## Excerpt
>>
The 2008 tournament got off to a slow start for the Kings XI Punjab, with the team losing their first two games. However, 94 runs by Kumar Sangakkara helped them to win the third game. Despite the absence of Brett Lee and Simon Katich (who were committed to tour the West Indies with Australia), the team found its groove. Powered by their balanced bowling line-up and effective top order, the team won nine of its next 10 matches, clinching a berth in the semi-final, where their run in the tournament came to an end with a comprehensive nine-wicket loss to the Chennai Super Kings.

Shaun Marsh was arguably KXIP's star player in the inaugural IPL. The opener from Western Australia was overlooked in the IPL player auctions and was signed by the franchise on 9 April. He finished the tournament as the Orange Cap holder—the award for the player with the most runs across the competition—with an average of 68.44 and a strike rate of 139.68 in 11 innings. Marsh managed to hit one century and five half-centuries across the course of the tournament.

2009 IPL season 

Finishing as semi-finalists in 2008, Kings XI Punjab started with ambitions to win the trophy. These were supported by their new sponsors Emirates. With two available slots to fill, the Kings XI Punjab made bids on Jerome Taylor and Yusuf Abdulla at the second IPL auction.

The team took a hit as most of their Australian cricketers were unavailable. The team lacked available pace bowlers after Jerome Taylor backed out at the last minute with an injury.

The team lost badly to the Delhi Daredevils and the Kolkata Knight Riders (KKR), however, they returned to form by beating the Royal Challengers, the Rajasthan Royals and the Mumbai Indians. Then the team witnessed a roller-coaster ride in their next eight matches with four wins and four losses. The team's semi-final hopes were crushed after losing to the Chennai Super Kings in their last match.

2010 IPL season 

Kings XI Punjab lost six matches to the Kolkata Knight Riders, the Delhi Daredevils, the Royal Challengers Bangalore, the Deccan Chargers, the Rajasthan Royals and the Mumbai Indians but managed to win a match against Chennai Super Kings when the scores were level and the match went to a Super Over. Kings XI Punjab were boosted by the return of Brett Lee against Kolkata, but he was not at his best. Shaun Marsh returned in the match against the Mumbai Indians. In spite of his good performance, which included a half century, the team lost the match. They ended the 2010 IPL in the last position.

2011 IPL season 

The 2011 IPL season looked promising when they brought a full strength team with Michael Bevan as coach and Adam Gilchrist appointed as the captain.

Kings XI Punjab missed out on the playoffs by two points (or one victory). This meant they finished fifth in the points table.

2012 IPL season 

Kings XI Punjab finished in sixth place overall, winning eight matches out of sixteen.

2013 IPL season 

Kings XI Punjab failed to qualify for the play-offs, but batsman David Miller played one of the innings of the tournament in the 51st match against the Royal Challengers Bangalore, as he smashed 101 off 38 deliveries and included eight fours and seven sixes. Coming in at no. 5 when Kings XI Punjab was struggling with only 51 runs in the scoreboard in the eighth over and chasing a target of 190, Miller rectified the game and led Punjab to a six-wicket win with two overs remaining. Adam Gilchrist retired at the end of the season.
<<
## Instruction A
In the Kings XI Punjab excerpt, where did the team finish overall in the 2012 IPL season?
The Kings XI Punjab excerpt and the listing that follows it are unrelated material.

## Given data
>>
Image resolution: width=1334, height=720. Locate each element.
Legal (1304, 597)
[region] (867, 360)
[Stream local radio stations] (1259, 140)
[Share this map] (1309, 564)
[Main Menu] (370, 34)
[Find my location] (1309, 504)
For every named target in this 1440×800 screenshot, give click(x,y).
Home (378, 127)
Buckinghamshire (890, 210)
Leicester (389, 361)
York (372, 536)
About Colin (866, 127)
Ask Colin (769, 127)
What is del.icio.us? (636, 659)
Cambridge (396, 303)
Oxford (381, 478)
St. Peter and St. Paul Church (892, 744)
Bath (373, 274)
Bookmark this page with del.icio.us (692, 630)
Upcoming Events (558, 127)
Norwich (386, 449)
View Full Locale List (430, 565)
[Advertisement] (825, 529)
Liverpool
<<
## Instruction B
Lay out every line of the listing as a Markdown table with the columns Row and Listing line. Number the rows in order and omit blank lines.

## Expected answer A
Sixth place.

## Expected answer B
| Row | Listing line |
|---|---|
| 1 | Image resolution: width=1334, height=720. Locate each element. |
| 2 | Legal (1304, 597) |
| 3 | [region] (867, 360) |
| 4 | [Stream local radio stations] (1259, 140) |
| 5 | [Share this map] (1309, 564) |
| 6 | [Main Menu] (370, 34) |
| 7 | [Find my location] (1309, 504) |
| 8 | For every named target in this 1440×800 screenshot, give click(x,y). |
| 9 | Home (378, 127) |
| 10 | Buckinghamshire (890, 210) |
| 11 | Leicester (389, 361) |
| 12 | York (372, 536) |
| 13 | About Colin (866, 127) |
| 14 | Ask Colin (769, 127) |
| 15 | What is del.icio.us? (636, 659) |
| 16 | Cambridge (396, 303) |
| 17 | Oxford (381, 478) |
| 18 | St. Peter and St. Paul Church (892, 744) |
| 19 | Bath (373, 274) |
| 20 | Bookmark this page with del.icio.us (692, 630) |
| 21 | Upcoming Events (558, 127) |
| 22 | Norwich (386, 449) |
| 23 | View Full Locale List (430, 565) |
| 24 | [Advertisement] (825, 529) |
| 25 | Liverpool |